Sickle Cell Treatment Act of 2018 Passed in Congress, Now Awaits President’s Signature
On December 10, 2018, S.2465 – The Sickle Cell Disease and Other Heritable Blood Disorders Research, Surveillance, Prevention, and Treatment Act of 2018 – was passed by the Congress and now moves forward for the President to sign into law.
“It is amazing what can happen when our collective voices sound together to affect positive change,” said SCDAA President and CEO Beverley Francis-Gibson. “We are grateful for this legislative victory and to all of the individuals living with SCD and their families for their strength and for their efforts to be heard. The Sickle Cell Disease and Other Heritable Blood Disorders Research, Surveillance, Prevention, and Treatment Act of 2018 marks another step forward in our collective efforts to better understand the prevalence and outcomes of SCD through research and to address the complex needs of the sickle cell community.”

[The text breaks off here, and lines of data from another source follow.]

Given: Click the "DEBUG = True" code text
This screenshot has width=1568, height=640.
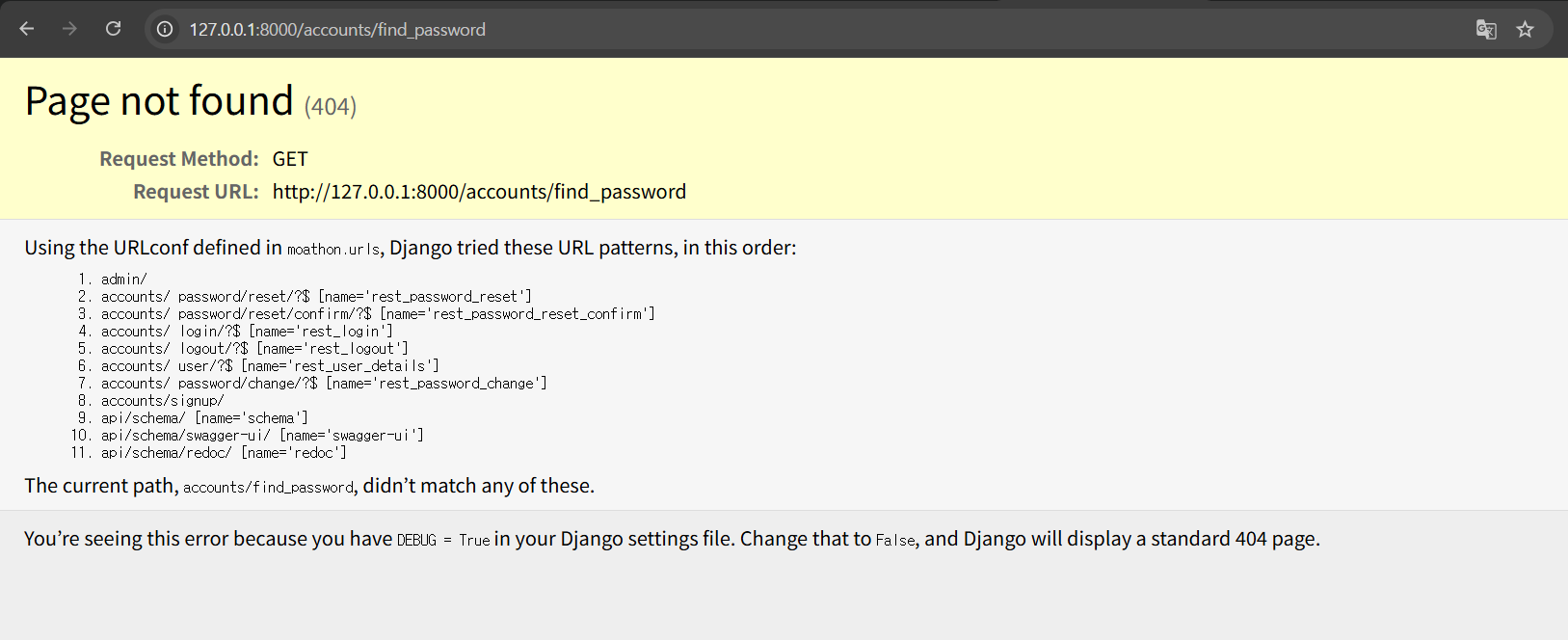Looking at the screenshot, I should tap(443, 540).
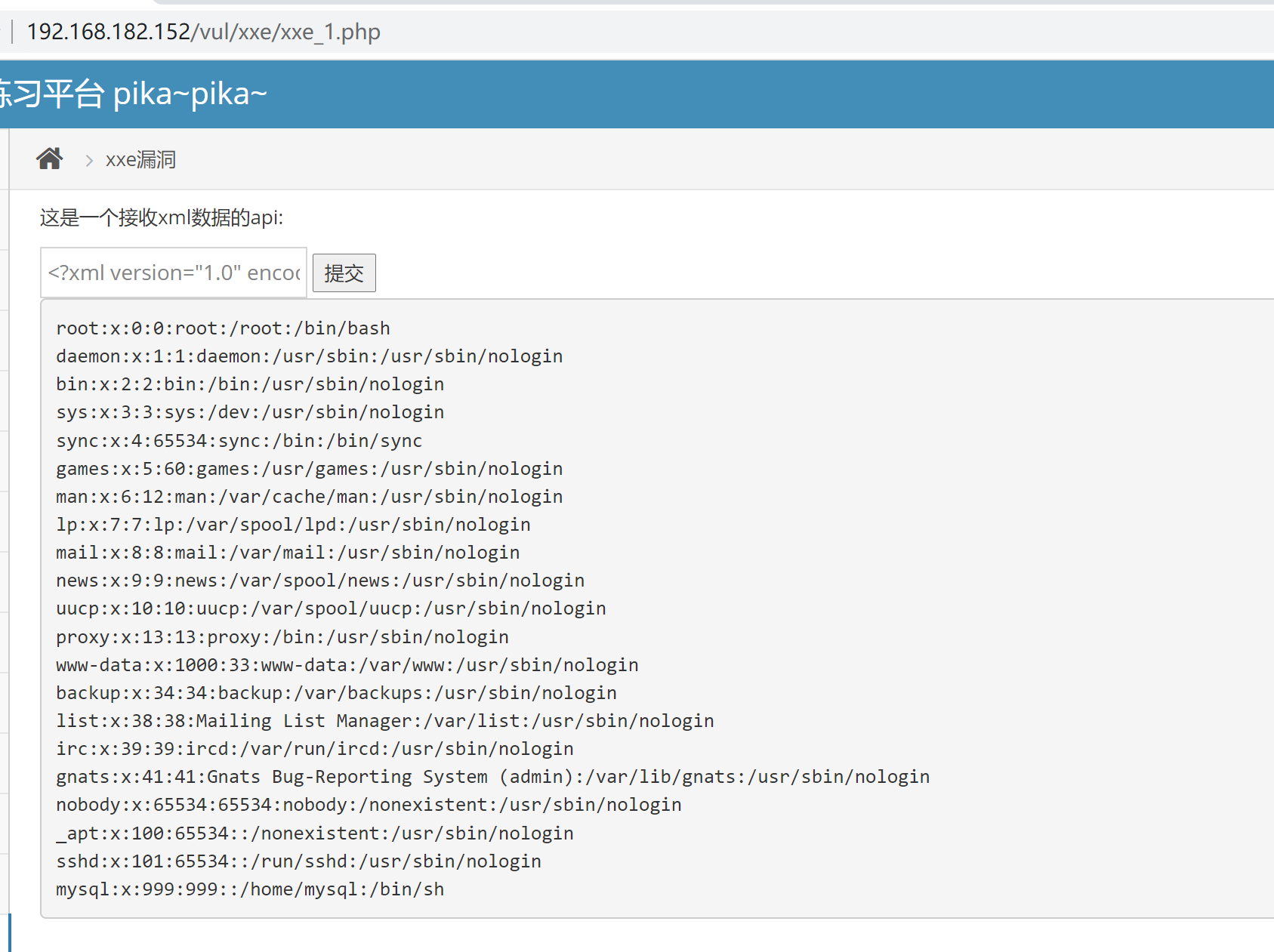Open the xxe漏洞 breadcrumb item
The height and width of the screenshot is (952, 1274).
coord(140,160)
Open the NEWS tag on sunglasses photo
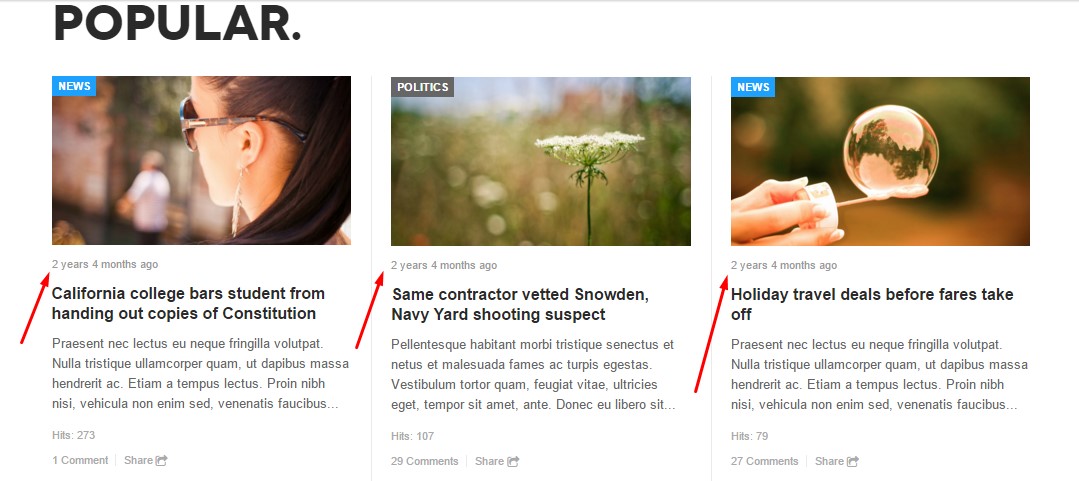The image size is (1079, 481). [74, 86]
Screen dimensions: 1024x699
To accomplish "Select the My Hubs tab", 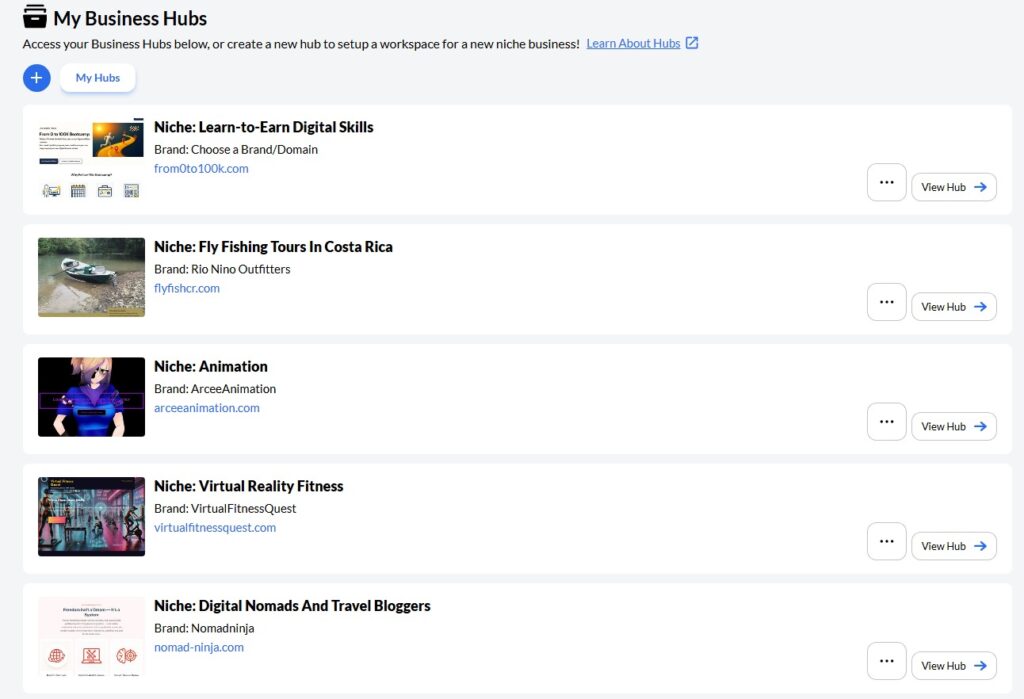I will click(x=98, y=78).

Sickle Cell Disease Association of America, Inc. thanks Senator Tim Scott (R-SC) and Senator Cory Booker (D-NJ) for their leadership and for introducing the bill on February 28, 2018, and we thank the bill’s co-sponsors Senator Doug Jones (D-AL), Senator Bill Cassidy (R-LA), Senator Debbie Stabenow (D-MI), and Senator Elizabeth Warren (D-MA).
SCDAA also thanks Congressman Danny Davis (D-IL), a long-time champion for the sickle cell community; Congressman Michael Burgess (R-TX); and Congressman G.K. Butterfield (D-NC) for supporting this bill in the U.S. House of Representatives. In addition, we are grateful to the members of the Sickle Cell Caucus and to our key partners such as the American Society of Hematology (ASH), Sick Cells, Sickle Cell 101, the SickleCellForum, #BoldLipsforSickleCell and the EveryLife Foundation.